Microsoft re-issues July WSUS patch

Microsoft re-issues July WSUS patch

Taking another crack at the WSUS-Server 2008 fix, it offers the patch via Windows Update

Microsoft Wednesday re-issued a July fix for a bug that had prevented some network administrators from using the company's primary business patch management tool to deploy security updates.

The patch, which was posted to Windows Update Tuesday along with a raft of more than two-dozen other fixes, was the second time in the past month that Microsoft addressed an issue with Windows Server Update Services (WSUS), the free add-on to Windows server software that lets companies feed security updates to client systems.

In early June, WSUS administrators discovered that they were unable to push patches to machines that had Office 2003 on-board. Microsoft determined that a synchronization bug in a recent Office 2003 Service Pack 1 (SP1) update was at fault, and promised a fix.

Although it delivered a patch July 10, the next day it acknowledged problems some administrators running WSUS on Windows Server 2008 had after installing the fix. "In order to successfully install this update, you must run the update as an administrator," said Microsoft in an advisory at the time.

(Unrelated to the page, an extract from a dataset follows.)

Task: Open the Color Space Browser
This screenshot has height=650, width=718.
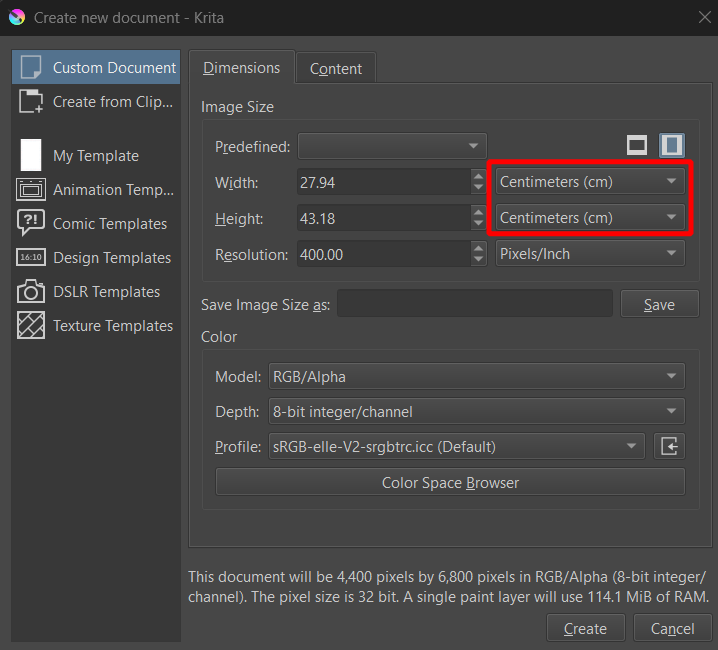Action: (x=450, y=483)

On August 1, Microsoft quietly re-issued the patch -- tweaked so it would install on Server 2008 -- and posted it on the company's download center.

Wednesday, Microsoft added the revised WSUS patch to Windows Update to make it available for automatic download and installation.

Administrators who manually downloaded and installed the re-patch between Aug. 1 and Tuesday, of course, do not need to do so again via Windows Update, Microsoft noted in a revised security advisory.

The just-patched problem was the second found in WSUS during June. Earlier that month, some enterprises running System Center Configuration Manager 2007 (ConfigMgr) were unable to push patches to end users' machines. That bug was also traced to Office 2003 Service Pack 1, Microsoft later said. It has refused to link the two issues, saying only that there were "similarities in the contributing factors" in both.